De tierno y delicioso no tiene nada Jack Carter, el sicario que protagoniza las serie de novelas del británico Ted Lewis, en la memoria de casi todo el mundo con los rasgos de un jovencísimo Michael Caine, de divertido ya depende del humor de cada uno. La también barcelonesa editorial Sajalín ha emprendido la tarea de editar la serie completa. Empezaron en 2017 con Carter (Jack’s Return Home), originalmente publicada en 1970, y en 2018 continúan con el segundo volumen de la saga, La ley de Carter (Jack Carter’s Law), publicada en 1974 como precuela de la anterior, en la que se narran las peripecias de Carter bajo el mando de los hermanos Fletcher, antes de los hechos de la primera entrega, en que la relación se convierte en, digamos, algo tensa.
La carga de sexo explicito, humor cáustico y precisas descripciones de la moda masculina y femenina de los setenta es aún mayor que en la primera entrega, Lewis parece que ha cogido velocidad de crucero en su descarnada prosa y se atreve con innovaciones de estilo como la de titular cada capítulo, menos dos, El garaje y La fuente de la juventud, con el nombre del personaje a quien Carter dedica sus caricias. Como una canción de tres minutos de The Kinks, La Ley de Carter hace disfrutar y golpea las entrañas a partes iguales, una vez más en traducción de Damià Alou.

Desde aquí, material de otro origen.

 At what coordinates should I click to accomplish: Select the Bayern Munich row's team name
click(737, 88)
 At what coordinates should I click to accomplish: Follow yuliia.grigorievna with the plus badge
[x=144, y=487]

Para cerrar esta mano de lecturas disfrutables, otro objeto literario de la mano de una de las editoriales que mayor cantidad de ellos nos ha proporcionado estos últimos años. Enrique Redel y su Ediciones Impedimente nos regalan un volumen de pausada degustación, que aúna entre sus páginas reivindicación de género en doble sentido, el de los relatos de fantasmas y el de las escritoras, demasiado tiempo ocultas bajo la condición de ghost writers. Damas oscuras. Cuentos de fantasmas de escritoras victorianas eminentes, no necesita más presentación, tal vez, que el criterio de su editor y los nombres de las autoras: Charlotte Brontë, Elizabeth Gaskell, Dinah Mulock (Mrs. Craik), Catherine Crowe, Mary Elizabeth Braddon, Rosa Mulholland, Amelia B. Edwards, Rhoda Broughton, Mrs. Henry Wood, Vernon Lee, Charlotte Riddell, Margaret Oliphant, Lanoe Falconer, Louisa Baldwin, Violet Hunt, Mary Cholmondeley, Ella D’Arcy, Gertrude Atherton, Willa Cather y Mary E. Wilkins (Freeman). En traducciones para la ocasión de Alicia Frieyro, Olalla García, Sara Lekanda, Magdalena Palmer y Consuelo Rubio.
Baste decir que el protagonista del primer relato del volumen, escrito por Charlotte Brontë (1816-1855) en 1833, es un asustadizo emperador Napoleón Bonaparte. 500 páginas de terrores diversos que empiezan a dar miedo ya desde la imagen de la camisa que cubre las cubiertas, una ilustración de Nerea Aguilera. Toda una conjura femenina para ponernos los pelos de punta.